This isn’t what I was going to write about today, day 31 of 31 in the Slice of Life Challenge. I had planned on writing a reflection on the past month of writing, my take-aways, if you will. But damned if the universe had different plans for me.

To unwind after a long day, I sat down to watch the latest episode of Grey’s Anatomy. If you are a fan and haven’t watched it yet, stop reading now, as there are some major spoilers in this post. This week’s episode centered around Maggie and her mom, who has cancer. During the episode, Maggie is fighting her mom’s cancer, taking every risk she can to keep her alive, and the steps she takes only end up making her mom sicker and sicker. Her mom ends up stopping the treatment, and later in the episode, she passes.

Just before her mom dies, Maggie says, “She’s gonna go. I’m not ready. I’m not ready.” With tears in her eyes, Meredith responds with, “You’re never ready. You just…do it. Listen to her. Talk to her about whatever she wants to talk about. Record her voice in your mind. Just keep sitting there.” That quote really hit me. Throughout the episode, we see glimpses of Maggie’s journey- the denial, the fighting to stop it, the crushing realization that she can’t, the spending every ounce of time she can with her mom, and the bond between family, blood-related or otherwise.

It was absolutely gut-wrenching. I cried no less than 5 times while watching this episode. I cried because it was an extremely sad story, of course, but it was more than that. I cried because that will be me someday. Someday, my mom will pass. I hope and pray it’s many, many years from now, but the reality is that the pain Maggie experienced will be my pain. Right now, my mom is healthy, active, and leads a full life. She’s not sick, and I hope it doesn’t happen. But in some way, age will catch up to her, like it will to us all, and I will be faced with a devastating loss.

It makes me think about how finite our time is on this earth, and the fact that we need to treasure every moment we have, especially with the people we love. Living abroad means I don’t see my family very often- only twice a year to be exact. I want to make sure that I make those moments count. I want to be more intentional about the time I spend with my mom. I want to listen to her stories, and commit them to memory. I want to learn her recipes, the ones she knows by heart. I want to do things she enjoys, rather than sneaking off to do my own thing. I want to tell her I love her each and every day, because I do, and she needs to know that. I want to tell her thank you for everything she’s done for me, and for being my biggest fan. I want to tell her I know that she loves me so much it hurts, because I can see it in her eyes and hear it in her voice.

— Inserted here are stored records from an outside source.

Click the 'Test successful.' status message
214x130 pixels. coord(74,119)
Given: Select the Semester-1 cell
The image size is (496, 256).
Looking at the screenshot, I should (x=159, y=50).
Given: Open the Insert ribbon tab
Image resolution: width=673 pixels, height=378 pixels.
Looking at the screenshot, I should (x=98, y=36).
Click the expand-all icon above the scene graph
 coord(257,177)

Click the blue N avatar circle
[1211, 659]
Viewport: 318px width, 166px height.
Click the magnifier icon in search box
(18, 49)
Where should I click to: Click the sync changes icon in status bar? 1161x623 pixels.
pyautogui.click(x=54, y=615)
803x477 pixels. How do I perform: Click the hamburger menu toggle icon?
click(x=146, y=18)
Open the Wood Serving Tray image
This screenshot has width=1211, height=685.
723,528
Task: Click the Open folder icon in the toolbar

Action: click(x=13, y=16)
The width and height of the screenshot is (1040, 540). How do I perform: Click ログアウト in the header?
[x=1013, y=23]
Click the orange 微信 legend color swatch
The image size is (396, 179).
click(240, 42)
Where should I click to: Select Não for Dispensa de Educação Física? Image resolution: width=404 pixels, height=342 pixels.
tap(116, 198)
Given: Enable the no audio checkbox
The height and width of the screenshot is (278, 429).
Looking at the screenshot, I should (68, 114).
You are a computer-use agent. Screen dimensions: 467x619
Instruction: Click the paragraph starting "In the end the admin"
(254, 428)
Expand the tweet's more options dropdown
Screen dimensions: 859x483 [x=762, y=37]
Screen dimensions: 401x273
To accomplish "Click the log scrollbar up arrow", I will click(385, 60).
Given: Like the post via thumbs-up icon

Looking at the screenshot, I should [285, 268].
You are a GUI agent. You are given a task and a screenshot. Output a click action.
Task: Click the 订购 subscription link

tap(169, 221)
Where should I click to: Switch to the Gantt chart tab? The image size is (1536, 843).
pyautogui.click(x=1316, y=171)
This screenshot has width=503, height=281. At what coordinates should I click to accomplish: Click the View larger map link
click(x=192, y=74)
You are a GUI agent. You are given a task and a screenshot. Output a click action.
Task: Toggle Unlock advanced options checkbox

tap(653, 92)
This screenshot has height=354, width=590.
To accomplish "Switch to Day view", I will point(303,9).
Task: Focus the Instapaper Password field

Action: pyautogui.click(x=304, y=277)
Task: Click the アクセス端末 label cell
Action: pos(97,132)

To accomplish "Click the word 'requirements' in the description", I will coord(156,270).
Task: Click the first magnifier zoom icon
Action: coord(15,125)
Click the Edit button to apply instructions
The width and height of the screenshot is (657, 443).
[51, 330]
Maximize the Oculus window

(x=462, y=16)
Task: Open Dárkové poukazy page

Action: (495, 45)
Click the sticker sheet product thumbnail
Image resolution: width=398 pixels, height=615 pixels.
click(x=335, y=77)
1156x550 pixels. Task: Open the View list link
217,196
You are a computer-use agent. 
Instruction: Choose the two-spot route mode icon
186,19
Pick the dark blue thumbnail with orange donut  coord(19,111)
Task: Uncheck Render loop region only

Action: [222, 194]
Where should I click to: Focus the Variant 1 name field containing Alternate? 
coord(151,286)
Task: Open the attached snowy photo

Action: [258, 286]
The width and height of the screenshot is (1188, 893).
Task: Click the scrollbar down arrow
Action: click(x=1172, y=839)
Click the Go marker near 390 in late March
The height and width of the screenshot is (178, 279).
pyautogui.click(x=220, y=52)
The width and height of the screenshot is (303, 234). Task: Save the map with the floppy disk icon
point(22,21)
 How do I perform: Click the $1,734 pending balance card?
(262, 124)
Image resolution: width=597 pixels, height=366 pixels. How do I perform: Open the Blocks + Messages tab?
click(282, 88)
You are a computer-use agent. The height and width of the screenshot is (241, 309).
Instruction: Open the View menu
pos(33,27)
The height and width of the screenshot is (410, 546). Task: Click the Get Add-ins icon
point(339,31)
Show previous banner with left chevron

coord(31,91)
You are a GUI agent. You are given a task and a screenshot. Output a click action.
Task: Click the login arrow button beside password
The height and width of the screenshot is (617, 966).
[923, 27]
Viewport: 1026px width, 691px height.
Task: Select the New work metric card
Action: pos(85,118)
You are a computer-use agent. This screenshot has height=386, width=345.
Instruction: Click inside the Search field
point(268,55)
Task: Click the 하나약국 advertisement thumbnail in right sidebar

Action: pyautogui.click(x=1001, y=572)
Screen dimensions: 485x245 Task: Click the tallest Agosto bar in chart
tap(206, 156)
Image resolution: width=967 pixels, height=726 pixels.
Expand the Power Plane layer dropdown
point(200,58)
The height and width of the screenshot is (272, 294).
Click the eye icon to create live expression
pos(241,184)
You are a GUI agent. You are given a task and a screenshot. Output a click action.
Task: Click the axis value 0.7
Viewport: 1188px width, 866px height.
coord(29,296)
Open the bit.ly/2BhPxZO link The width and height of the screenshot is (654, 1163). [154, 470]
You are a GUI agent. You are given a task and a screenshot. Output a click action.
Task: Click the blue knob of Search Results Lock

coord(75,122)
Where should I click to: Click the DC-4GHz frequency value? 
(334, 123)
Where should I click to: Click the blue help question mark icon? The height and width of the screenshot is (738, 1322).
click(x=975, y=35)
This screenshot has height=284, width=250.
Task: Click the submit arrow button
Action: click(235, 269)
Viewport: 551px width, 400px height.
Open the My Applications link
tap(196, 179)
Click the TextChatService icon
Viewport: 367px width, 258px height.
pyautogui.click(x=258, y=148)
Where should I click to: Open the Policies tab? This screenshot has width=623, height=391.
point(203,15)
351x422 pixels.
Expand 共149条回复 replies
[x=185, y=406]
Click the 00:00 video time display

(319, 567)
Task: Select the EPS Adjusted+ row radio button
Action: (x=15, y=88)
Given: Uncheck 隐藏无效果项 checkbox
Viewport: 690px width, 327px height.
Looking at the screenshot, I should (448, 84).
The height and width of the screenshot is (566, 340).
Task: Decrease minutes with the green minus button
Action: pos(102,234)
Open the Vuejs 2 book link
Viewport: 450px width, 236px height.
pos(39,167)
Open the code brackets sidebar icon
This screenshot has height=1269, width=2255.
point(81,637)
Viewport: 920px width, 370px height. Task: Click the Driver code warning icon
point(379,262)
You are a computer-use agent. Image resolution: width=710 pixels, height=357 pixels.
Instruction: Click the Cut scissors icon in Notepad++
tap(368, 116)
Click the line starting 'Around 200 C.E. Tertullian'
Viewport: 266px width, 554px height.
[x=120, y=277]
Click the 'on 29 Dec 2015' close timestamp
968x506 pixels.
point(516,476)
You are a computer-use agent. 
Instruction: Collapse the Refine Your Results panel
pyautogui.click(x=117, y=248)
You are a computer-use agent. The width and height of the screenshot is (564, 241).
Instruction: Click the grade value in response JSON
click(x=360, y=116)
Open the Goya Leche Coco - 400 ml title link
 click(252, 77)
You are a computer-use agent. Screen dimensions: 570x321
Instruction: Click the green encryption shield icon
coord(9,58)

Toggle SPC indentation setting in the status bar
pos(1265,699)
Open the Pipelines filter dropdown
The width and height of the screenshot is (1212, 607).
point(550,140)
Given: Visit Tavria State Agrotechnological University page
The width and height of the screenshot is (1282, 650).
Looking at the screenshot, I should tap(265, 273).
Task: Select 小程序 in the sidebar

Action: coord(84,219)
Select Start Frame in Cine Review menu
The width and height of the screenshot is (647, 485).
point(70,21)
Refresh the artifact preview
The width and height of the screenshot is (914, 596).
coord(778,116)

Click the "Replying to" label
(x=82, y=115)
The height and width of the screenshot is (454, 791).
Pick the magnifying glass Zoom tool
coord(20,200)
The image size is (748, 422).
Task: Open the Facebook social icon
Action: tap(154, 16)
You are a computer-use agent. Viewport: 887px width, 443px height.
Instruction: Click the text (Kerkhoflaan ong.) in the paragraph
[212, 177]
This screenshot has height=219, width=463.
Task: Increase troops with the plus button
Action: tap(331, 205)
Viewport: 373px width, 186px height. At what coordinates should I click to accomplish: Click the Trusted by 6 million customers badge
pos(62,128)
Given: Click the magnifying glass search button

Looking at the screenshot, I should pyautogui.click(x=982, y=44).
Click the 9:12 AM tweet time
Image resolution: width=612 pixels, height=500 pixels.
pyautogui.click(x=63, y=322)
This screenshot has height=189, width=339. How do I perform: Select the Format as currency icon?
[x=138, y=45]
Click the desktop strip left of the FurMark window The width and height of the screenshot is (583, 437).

I want her to know how proud I am of her, too, for all the sacrifices and hard work she’s put in to being the best daughter, wife, mother, grandmother, aunt, entrepreneur, and friend she can be. I want to travel with her, and show her my favorite parts of the world, so she can see the world through my eyes, and I can see hers light up with the excitement of new experiences, tastes, sights, and smells.

My mom is one of the best people I know on earth, and without her, I wouldn’t be who I am today. She showed me how to be fierce and independent, something I wonder now if she wishes she’d done a little less of, considering I choose to live alone halfway across the world. She supports me in everything I do, and she loves me unconditionally. It kills me to think about a time without her in my life. Who will I call when I need advice? Or when I’m scared and alone? Or when I just want to celebrate? For now, I’m fortunate I don’t have to think about these things. I’ll just cherish the time we do have. That will have to be enough.

I love you, mom.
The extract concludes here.